## ELENCO DEI COMPITI
- 1) Nel testo di partenza, riscrivi il passo che inizia con le parole "Uniti nella lotta?" e termina con "non ci arrenderemo.", sostituendo "novembre" con "dicembre".
- 2) Secondo il testo di partenza, in quale data Joe Biden ha pronunciato il discorso commemorativo citato?
- 3) Riassumi il testo di partenza in due frasi.

## TESTO DI PARTENZA
Ma la disintegrazione di Israele va letta nel quadro della disintegrazione dell’intero mondo che ama definirsi libero dimenticando che si fonda sullo schiavismo.

Guardiamo agli Stati Uniti. L’11 settembre 2024, commemorando le vittime del più grande attentato della storia, il genocida Joe Biden ha detto: «In questo giorno, 23 anni fa i terroristi credevano di poter spezzare la nostra volontà e metterci in ginocchio. Si sbagliavano. Avranno sempre torto. Nelle ore più buie, abbiamo trovato la luce. E di fronte alla paura, ci siamo uniti per difendere il nostro Paese e per aiutarci a vicenda». Ci siamo uniti, dice il presidente. Sta mentendo, come dimostra la foto che ritrae Harris e Biden, poi il sindaco Bloomberg, e accanto Trump e Vance.

Uniti nella lotta? Scappa da ridere a vedere le loro facce di ipocriti con la mano sul cuore. Biden è unito a Trump, e Vance è unito a Harris? In che senso sarebbero uniti questi gaglioffi che ogni giorno si insultano in attesa di sapere chi vincerà la contesa finale, destinata ad accelerare la disintegrazione? Certamente sono uniti nell’armare il genocidio sionista. Certamente sono uniti nel deportare esseri umani etichettati come illegal aliens.

Ma la loro unità si ferma qui. Per quanto riguarda il potere sono nemici mortali. Se in novembre vince Donald Trump il gioco è fatto: inizia la più grande deportazione della storia, ma anche la distruzione finale dell’alleanza atlantica.

Ma se le cose vanno diversamente? Se vince Kamala Harris? I seguaci di Trump non fanno mistero: se vincono i dem vuol dire che ci hanno rubato la vittoria, e non ci arrenderemo.

## SET DI DATI

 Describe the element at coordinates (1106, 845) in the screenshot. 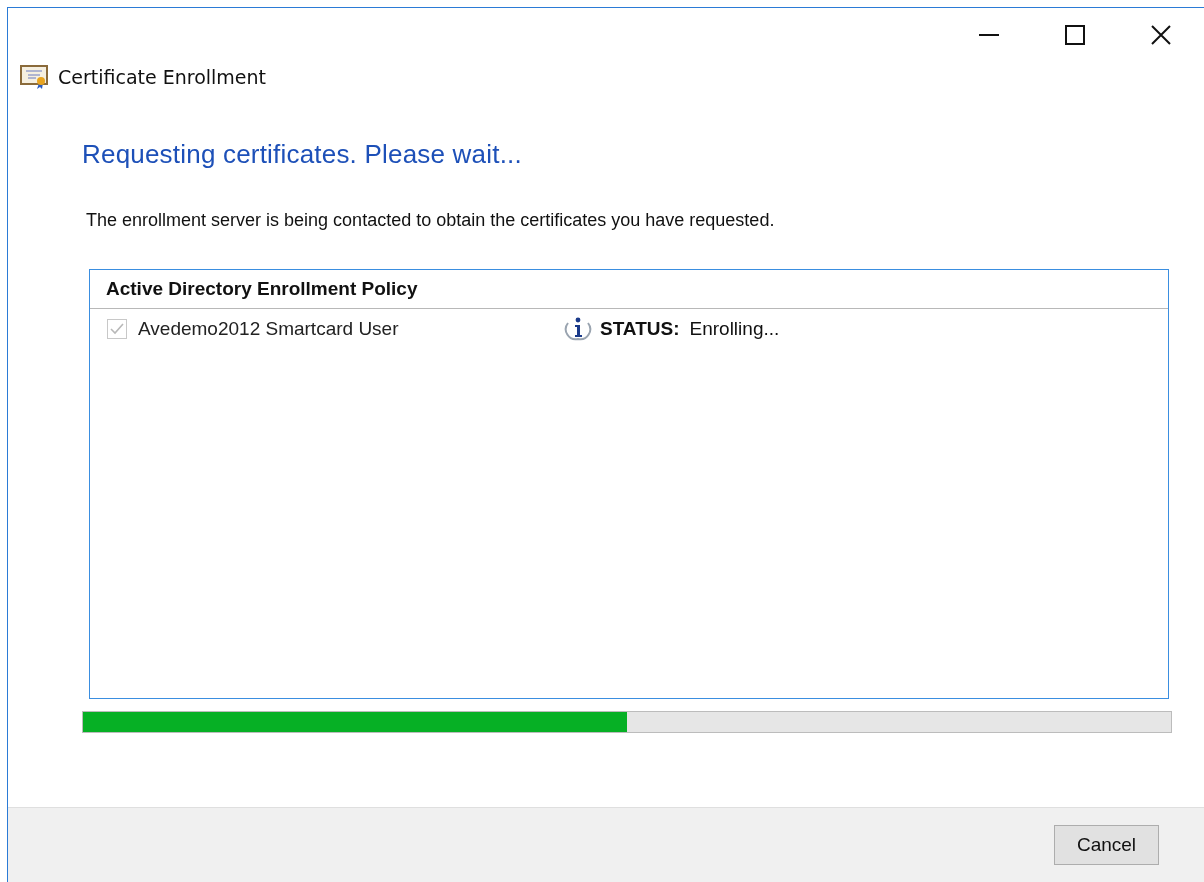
==
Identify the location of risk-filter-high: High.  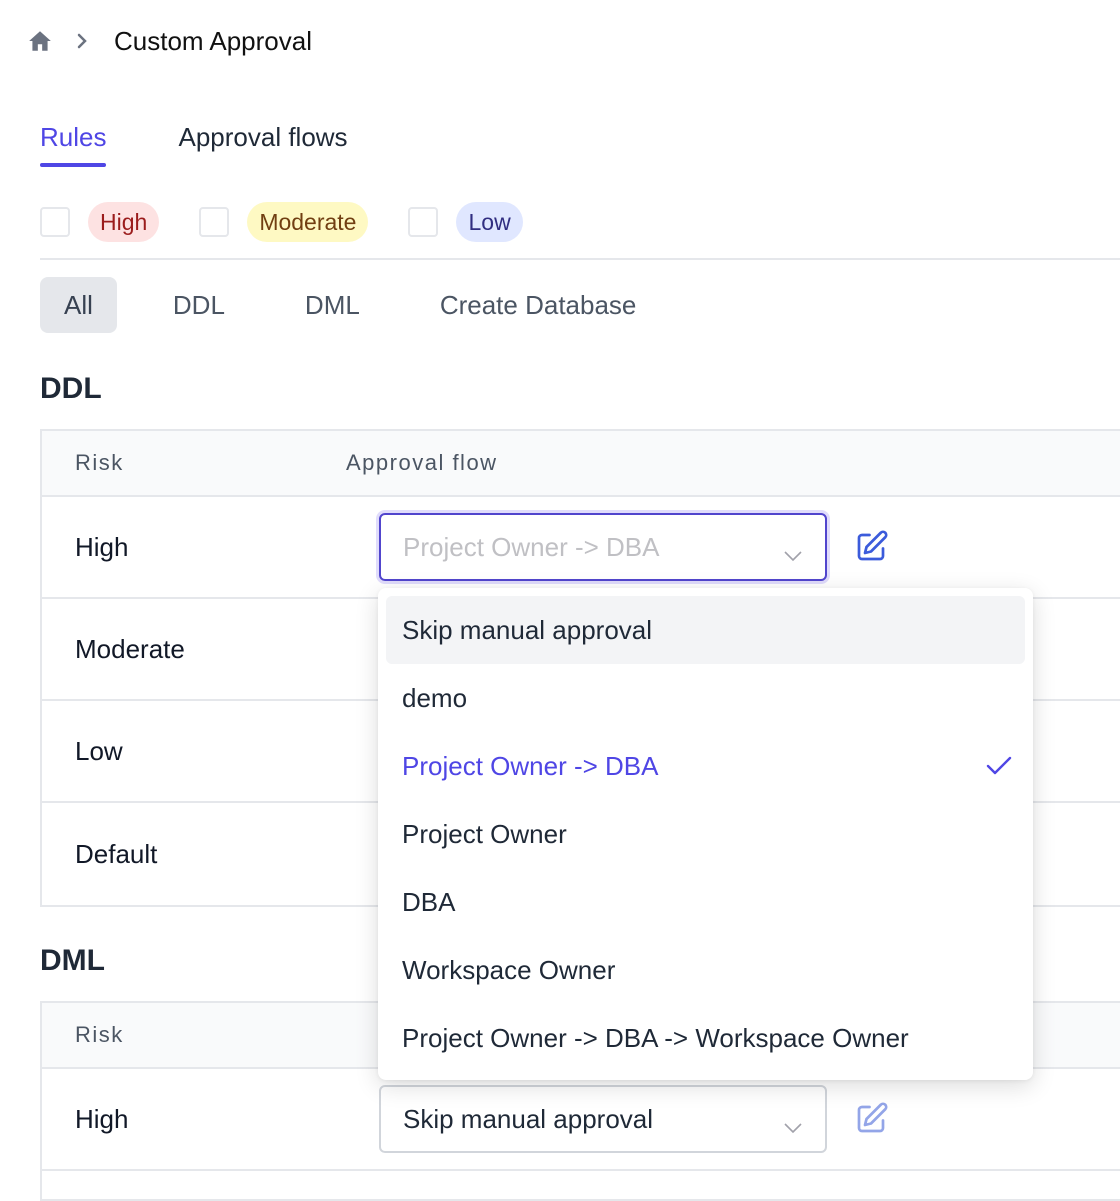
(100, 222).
---
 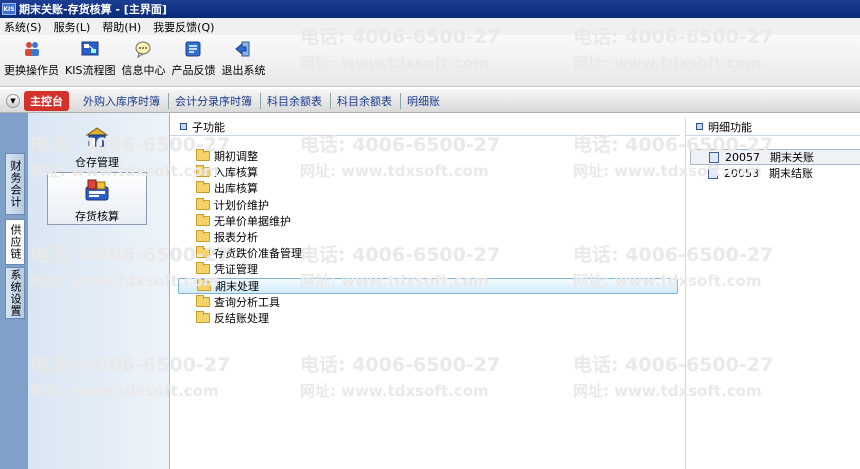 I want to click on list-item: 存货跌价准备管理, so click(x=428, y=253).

## SOLUZIONI DEI COMPITI
- 1)
Uniti nella lotta? Scappa da ridere a vedere le loro facce di ipocriti con la mano sul cuore. Biden è unito a Trump, e Vance è unito a Harris? In che senso sarebbero uniti questi gaglioffi che ogni giorno si insultano in attesa di sapere chi vincerà la contesa finale, destinata ad accelerare la disintegrazione? Certamente sono uniti nell’armare il genocidio sionista. Certamente sono uniti nel deportare esseri umani etichettati come illegal aliens.

Ma la loro unità si ferma qui. Per quanto riguarda il potere sono nemici mortali. Se in dicembre vince Donald Trump il gioco è fatto: inizia la più grande deportazione della storia, ma anche la distruzione finale dell’alleanza atlantica.

Ma se le cose vanno diversamente? Se vince Kamala Harris? I seguaci di Trump non fanno mistero: se vincono i dem vuol dire che ci hanno rubato la vittoria, e non ci arrenderemo.

- 2) L’11 settembre 2024.

- 3) Il testo di partenza sostiene che, contrariamente a quanto affermato da Biden l’11 settembre 2024, Harris, Biden, Trump e Vance sono uniti soltanto nell’armare quello che definisce il genocidio sionista e nel deportare esseri umani etichettati come illegal aliens, mentre per quanto riguarda il potere sono nemici mortali. Secondo il testo, se a novembre vincesse Trump inizierebbero la più grande deportazione della storia e la distruzione finale dell’alleanza atlantica, mentre i seguaci di Trump dichiarano che, se vincessero i dem, considererebbero la vittoria rubata e non si arrenderebbero.